In the absence of any structural damage, an athlete can often continue playing. If there is any associated muscle fibre disruption, then healing will be based on the severity of the indirect muscle injury (see above).

Management

Again, if there is no structural damage, just localised swelling and oedema, the emphasis is on recovery. Acute management of swelling and haematoma.
Additional Notes
•Healing time frames and management will vary slightly depending on the muscle group involved.
•Risk factors for injury will play an important role, for example (but not limited to): •Age, previous history of muscle injuries, level of competition, physical conditioning, and fatigue³.
References
1.Ekstrand J, Hagglund M and Walden M 2011, ‘Epidemiology of muscle injuries in professional football (soccer)’, American Journal of Sports Medicine, vol. 39, pp. 1226–32.

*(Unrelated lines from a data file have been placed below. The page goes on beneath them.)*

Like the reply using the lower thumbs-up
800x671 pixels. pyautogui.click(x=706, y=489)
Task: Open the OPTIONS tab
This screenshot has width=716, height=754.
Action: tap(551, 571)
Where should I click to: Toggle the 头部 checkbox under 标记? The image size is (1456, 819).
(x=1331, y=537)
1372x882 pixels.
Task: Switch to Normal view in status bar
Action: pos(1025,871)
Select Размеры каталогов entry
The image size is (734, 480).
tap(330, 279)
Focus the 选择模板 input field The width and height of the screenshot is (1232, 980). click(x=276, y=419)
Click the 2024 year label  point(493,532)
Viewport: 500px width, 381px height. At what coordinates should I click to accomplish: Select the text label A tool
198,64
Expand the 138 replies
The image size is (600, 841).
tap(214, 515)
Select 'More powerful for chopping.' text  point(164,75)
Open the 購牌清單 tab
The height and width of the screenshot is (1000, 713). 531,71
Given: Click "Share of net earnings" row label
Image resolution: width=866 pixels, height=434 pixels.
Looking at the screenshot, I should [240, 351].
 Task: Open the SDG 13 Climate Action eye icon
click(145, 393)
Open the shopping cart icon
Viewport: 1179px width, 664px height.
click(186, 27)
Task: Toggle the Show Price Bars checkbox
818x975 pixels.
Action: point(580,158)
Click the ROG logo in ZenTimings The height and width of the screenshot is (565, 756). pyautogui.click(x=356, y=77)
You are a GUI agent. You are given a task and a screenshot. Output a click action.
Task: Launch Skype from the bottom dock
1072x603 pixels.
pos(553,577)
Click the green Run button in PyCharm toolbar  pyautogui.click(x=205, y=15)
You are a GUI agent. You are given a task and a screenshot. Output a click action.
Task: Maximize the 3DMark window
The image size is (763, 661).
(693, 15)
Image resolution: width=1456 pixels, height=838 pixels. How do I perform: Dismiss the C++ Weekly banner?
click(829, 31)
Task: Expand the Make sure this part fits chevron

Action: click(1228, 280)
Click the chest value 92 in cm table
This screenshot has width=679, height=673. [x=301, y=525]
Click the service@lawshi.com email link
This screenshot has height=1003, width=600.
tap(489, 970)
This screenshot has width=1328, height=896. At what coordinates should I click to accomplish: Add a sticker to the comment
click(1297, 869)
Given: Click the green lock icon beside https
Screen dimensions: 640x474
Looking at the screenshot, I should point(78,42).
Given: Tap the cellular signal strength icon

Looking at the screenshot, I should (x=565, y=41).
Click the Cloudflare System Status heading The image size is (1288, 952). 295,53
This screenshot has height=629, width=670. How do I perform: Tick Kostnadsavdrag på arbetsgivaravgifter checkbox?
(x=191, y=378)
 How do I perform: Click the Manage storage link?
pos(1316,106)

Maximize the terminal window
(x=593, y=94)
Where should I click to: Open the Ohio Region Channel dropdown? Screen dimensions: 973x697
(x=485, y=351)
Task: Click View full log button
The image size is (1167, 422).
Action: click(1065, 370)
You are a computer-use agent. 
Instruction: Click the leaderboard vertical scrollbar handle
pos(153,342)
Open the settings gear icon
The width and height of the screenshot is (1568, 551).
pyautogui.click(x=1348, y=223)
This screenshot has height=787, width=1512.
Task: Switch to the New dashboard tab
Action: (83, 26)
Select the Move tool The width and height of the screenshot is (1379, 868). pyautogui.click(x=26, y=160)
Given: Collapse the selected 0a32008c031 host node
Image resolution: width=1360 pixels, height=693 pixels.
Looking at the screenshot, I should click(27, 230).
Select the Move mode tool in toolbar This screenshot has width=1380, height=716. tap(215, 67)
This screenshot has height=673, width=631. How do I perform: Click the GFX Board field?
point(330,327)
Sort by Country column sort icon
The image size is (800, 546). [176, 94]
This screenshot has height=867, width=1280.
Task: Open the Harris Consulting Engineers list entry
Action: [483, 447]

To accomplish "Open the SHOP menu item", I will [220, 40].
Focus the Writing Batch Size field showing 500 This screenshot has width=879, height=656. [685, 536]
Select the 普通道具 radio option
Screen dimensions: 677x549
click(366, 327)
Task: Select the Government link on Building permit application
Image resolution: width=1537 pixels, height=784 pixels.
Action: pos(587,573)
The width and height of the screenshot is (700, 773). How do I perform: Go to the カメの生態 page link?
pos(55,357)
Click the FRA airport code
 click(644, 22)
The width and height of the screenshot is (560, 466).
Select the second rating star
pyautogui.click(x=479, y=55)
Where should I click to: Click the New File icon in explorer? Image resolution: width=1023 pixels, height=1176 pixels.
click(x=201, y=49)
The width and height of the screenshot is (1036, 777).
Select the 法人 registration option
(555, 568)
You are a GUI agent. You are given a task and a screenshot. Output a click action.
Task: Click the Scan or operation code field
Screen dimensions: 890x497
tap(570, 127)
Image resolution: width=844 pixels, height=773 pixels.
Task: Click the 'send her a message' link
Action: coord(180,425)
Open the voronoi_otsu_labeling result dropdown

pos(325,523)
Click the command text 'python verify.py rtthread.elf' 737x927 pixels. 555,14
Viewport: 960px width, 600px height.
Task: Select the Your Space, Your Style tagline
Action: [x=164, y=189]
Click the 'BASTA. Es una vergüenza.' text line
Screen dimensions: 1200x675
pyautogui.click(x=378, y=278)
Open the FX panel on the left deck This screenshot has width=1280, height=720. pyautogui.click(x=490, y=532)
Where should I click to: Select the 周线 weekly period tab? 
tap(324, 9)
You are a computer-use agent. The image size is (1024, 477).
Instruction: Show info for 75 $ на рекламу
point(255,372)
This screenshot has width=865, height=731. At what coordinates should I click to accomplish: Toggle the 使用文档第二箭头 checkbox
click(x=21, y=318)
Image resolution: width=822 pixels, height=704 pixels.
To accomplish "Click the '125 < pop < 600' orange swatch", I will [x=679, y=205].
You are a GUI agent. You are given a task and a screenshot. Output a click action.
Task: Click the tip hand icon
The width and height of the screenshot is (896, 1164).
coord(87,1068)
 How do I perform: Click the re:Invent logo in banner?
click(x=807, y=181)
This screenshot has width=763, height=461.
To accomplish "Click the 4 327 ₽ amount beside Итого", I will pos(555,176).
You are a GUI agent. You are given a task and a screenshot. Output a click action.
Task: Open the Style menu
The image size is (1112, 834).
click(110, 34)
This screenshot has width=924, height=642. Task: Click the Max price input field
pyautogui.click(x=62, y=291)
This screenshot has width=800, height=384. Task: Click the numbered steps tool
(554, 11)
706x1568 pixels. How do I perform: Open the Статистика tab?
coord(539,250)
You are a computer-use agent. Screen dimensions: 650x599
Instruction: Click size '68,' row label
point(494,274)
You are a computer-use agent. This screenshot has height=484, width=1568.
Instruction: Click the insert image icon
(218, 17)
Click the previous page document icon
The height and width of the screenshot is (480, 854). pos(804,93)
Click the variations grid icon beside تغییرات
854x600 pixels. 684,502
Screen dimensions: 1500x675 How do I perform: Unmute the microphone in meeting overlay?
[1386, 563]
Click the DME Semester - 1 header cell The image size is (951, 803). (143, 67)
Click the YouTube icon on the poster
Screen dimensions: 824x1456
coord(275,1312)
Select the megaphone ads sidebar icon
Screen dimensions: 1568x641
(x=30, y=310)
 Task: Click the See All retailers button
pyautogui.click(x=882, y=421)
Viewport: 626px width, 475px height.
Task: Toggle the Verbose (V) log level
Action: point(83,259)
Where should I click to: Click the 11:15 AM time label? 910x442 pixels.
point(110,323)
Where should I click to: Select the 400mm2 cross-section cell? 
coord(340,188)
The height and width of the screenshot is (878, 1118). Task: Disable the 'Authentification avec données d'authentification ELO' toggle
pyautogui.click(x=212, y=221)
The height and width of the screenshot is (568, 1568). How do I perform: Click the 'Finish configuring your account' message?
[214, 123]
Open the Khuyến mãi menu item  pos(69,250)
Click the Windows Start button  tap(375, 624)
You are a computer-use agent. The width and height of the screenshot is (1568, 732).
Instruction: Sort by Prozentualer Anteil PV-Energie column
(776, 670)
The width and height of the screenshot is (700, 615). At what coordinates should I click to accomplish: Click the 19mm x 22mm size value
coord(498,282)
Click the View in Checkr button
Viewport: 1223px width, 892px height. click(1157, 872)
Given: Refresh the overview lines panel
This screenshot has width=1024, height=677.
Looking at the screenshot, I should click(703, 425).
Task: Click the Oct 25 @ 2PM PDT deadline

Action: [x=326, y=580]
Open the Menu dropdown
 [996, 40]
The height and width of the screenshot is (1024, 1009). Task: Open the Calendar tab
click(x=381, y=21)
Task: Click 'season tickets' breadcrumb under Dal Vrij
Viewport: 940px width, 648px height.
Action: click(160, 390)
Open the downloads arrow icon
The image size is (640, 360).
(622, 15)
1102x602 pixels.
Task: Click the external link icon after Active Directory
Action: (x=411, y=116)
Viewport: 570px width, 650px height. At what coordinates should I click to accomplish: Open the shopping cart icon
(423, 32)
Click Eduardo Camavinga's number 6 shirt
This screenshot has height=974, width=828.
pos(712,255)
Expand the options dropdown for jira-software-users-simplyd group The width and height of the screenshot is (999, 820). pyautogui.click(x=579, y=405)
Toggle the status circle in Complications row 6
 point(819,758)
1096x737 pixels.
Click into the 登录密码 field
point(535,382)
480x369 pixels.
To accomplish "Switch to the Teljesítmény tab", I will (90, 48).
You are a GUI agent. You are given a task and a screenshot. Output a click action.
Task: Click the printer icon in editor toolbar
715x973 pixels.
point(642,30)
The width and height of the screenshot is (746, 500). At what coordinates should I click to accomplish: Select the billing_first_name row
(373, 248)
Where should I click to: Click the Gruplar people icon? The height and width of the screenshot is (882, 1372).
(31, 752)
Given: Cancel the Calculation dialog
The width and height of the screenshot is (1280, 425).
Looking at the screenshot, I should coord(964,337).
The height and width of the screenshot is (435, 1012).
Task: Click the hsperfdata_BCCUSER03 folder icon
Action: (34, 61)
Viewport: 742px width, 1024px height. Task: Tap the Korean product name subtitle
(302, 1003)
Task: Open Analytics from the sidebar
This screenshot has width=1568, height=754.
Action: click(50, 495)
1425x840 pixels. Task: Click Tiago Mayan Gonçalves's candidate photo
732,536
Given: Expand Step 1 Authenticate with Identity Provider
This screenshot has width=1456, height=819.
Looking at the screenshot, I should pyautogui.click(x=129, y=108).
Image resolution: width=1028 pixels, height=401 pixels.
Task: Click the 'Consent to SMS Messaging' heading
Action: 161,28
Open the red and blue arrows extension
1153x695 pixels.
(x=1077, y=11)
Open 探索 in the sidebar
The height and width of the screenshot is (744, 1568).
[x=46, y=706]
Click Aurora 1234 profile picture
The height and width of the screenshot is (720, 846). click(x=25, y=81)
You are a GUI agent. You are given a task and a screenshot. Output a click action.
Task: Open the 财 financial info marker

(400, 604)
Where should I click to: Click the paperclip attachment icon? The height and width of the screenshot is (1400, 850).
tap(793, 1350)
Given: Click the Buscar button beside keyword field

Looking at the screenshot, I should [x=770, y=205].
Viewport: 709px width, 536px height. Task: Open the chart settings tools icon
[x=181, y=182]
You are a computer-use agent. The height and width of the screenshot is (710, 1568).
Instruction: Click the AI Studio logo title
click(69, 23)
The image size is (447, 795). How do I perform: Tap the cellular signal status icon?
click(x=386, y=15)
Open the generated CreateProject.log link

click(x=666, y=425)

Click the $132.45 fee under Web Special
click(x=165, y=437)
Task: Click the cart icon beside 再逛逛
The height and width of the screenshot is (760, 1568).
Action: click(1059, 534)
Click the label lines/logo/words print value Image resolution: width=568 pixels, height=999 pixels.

2.Ueblacker P et al 2013, ‘Terminology and classification of muscle injuries in sport: The Munich consensus statement’, British Journal of Sports Medicine, vol.47, pp.342–350.
3.Bruckner P et al 2014, ‘Recurrent hamstring muscle injury: applying the limited evidence in the professional football setting with a seven-point programme’, British Journal of Sports Medicine, vol. 48, pp. 929-938.